Le choix d’une somme correspondant à un forfait apparaît, à l’analyse des dossiers, trois fois plus fréquent que l’option en faveur d’un montant indiquant une signification particulière (tableau 3). C’est dire que les « messages » ne sont qu’assez rarement identifiables par les bénéficiaires. Mais ce constat n’implique pas que l’intentionnalité de la commission se réduise aux seuls cas où un montant précis est décidé. Bien au contraire, dans nombre de dossiers pour lesquels elle accorde une somme arrondie, elle signale, par une note manuscrite (indiquant que l’on se réfère à telle dette, telle dépense ou tel projet), la signification qu’elle entend lui donner, alors même que l’envoi, ensuite, d’une lettre type ne permettra pas au destinataire de reconnaître cette signification. Pour une partie des cas où le principe n’est pas interprétable par la personne qui reçoit le secours, il demeure donc lisible du point de vue de la commission pour laquelle la somme allouée, apparemment anodine, est censée servir au remboursement d’une dette précise, au remplacement d’un appareil électroménager, à l’achat d’un coupon de carte orange facilitant la recherche d’un emploi.

Tableau 3

Montant des secours et logique des réponses

Tableau 3
Sources : DDASS, analyse de 300 dossiers tirés au sort.
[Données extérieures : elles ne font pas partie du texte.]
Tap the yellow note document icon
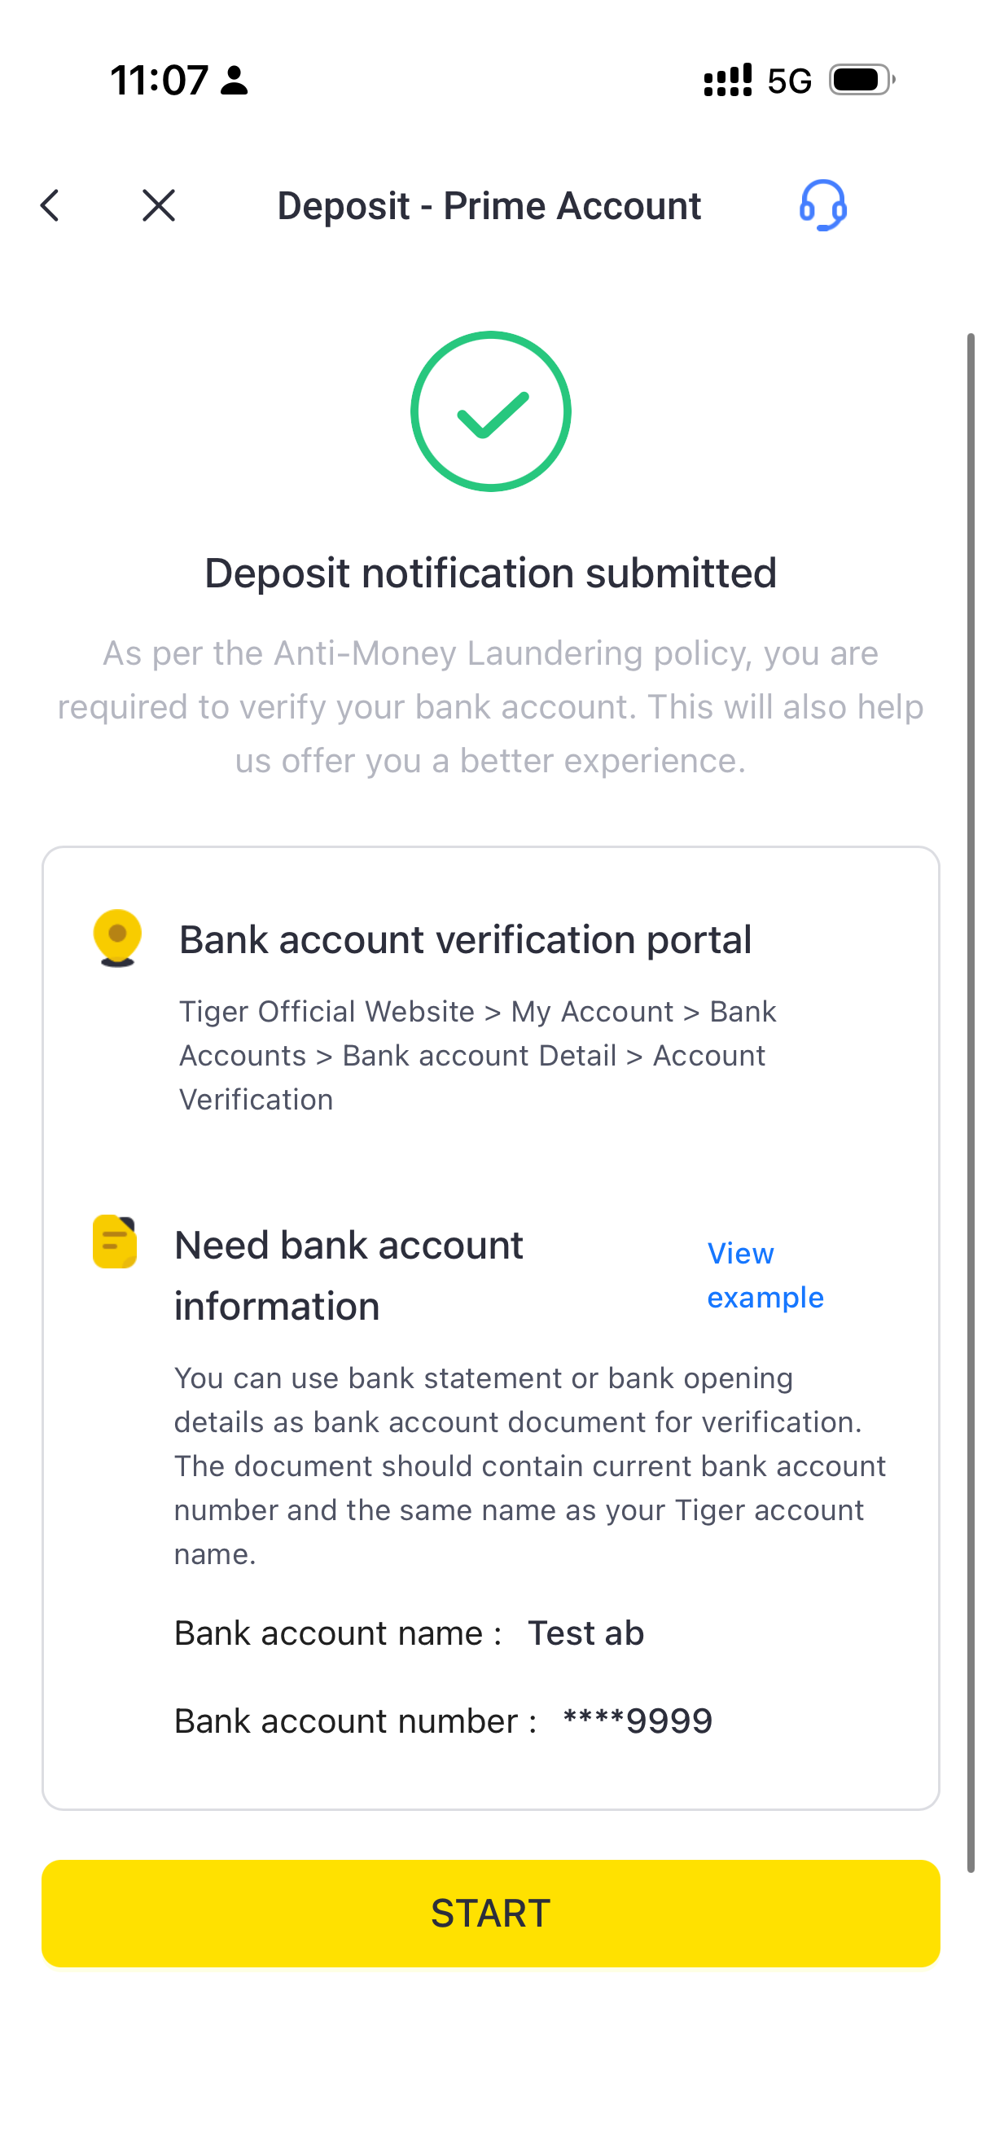Screen dimensions: 982x2136 pyautogui.click(x=114, y=1241)
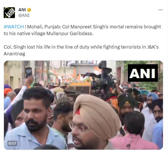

Montant des secours et logique des réponses

31Quel que soit le critère retenu – et l’on voit que la logique d’application n’en est pas simple – deux faits sont remarquables. En premier lieu, on récuse un principe traditionnel d’équité qui consiste à donner plus à ceux qui ont moins. Le « reste à vivre » ne sert pas à déterminer le montant alloué et nombre de ménages avec des revenus nets proches du seuil reçoivent des sommes supérieures à d’autres pour lesquels les charges excèdent les ressources. L’estimation du besoin se réfère soit à une évaluation grossière de la composition familiale, soit à une spécification en fonction de situations singulières. En second lieu, on met en œuvre une procédure discrétionnaire que facilite la pluralité des critères. Chaque commission peut, selon l’appréciation qu’elle a d’un dossier, choisir d’utiliser le barème ou d’indiquer une signification, ou même choisir de n’utiliser aucun des deux codes.

L’arbitraire du signe

32La volonté d’adresser un signe au requérant procède d’un souci de rendre l’administration plus proche de son public : « il s’agissait de leur dire : vous avez des problèmes, on vous comprend », explique l’un des présidents de la commission. Pour autant, elle peut conduire à des décisions paradoxales. Un couple avec un enfant, l’un au chômage l’autre en contrat emploi-solidarité, dont le revenu net par personne est calculé à 741 francs et dont l’endettement s’élève à plus de 23 000 francs, rédige ainsi sa requête : « Compte tenu de notre situation financière actuelle, les dettes ne cessent d’augmenter et le moral est au plus bas. De plus, nous risquons d’être expulsés de notre logement, faute de ne pouvoir régler les arriérés de loyers dus ». La commission décide de leur accorder 1 115 francs, correspondant au montant de la dette pour la cantine scolaire : c’est moins de la moitié de ce que le barème prévoit pour une famille. De même, un ménage faiblement endetté peut se trouver pénalisé par le choix fait par la commission de privilégier le critère de sens, en se satisfaisant de l’apurement d’une dette minime quand les besoins sont manifestement plus importants : un couple dont le « reste à vivre » est négatif ne reçoit que 1 340 francs correspondant à trois mois de loyer en retard, auxquels sont au demeurant soustraites les aides publiques au logement, alors que l’application stricte du barème lui ferait prétendre au double. Ailleurs, l’attribution d’une somme destinée à envoyer un signal semble faire fi de la réalité de l’urgence d’une situation : une famille au RMI avec deux enfants et dont le revenu net par personne est de 851 francs signale dans son courrier une menace d’huissier pour une dette de 3 181 francs, mais la commission ne lui accorde que 2 000 francs pour deux autres factures impayées, alors même que la somme demandée, 3 000 francs, correspondait très exactement au barème.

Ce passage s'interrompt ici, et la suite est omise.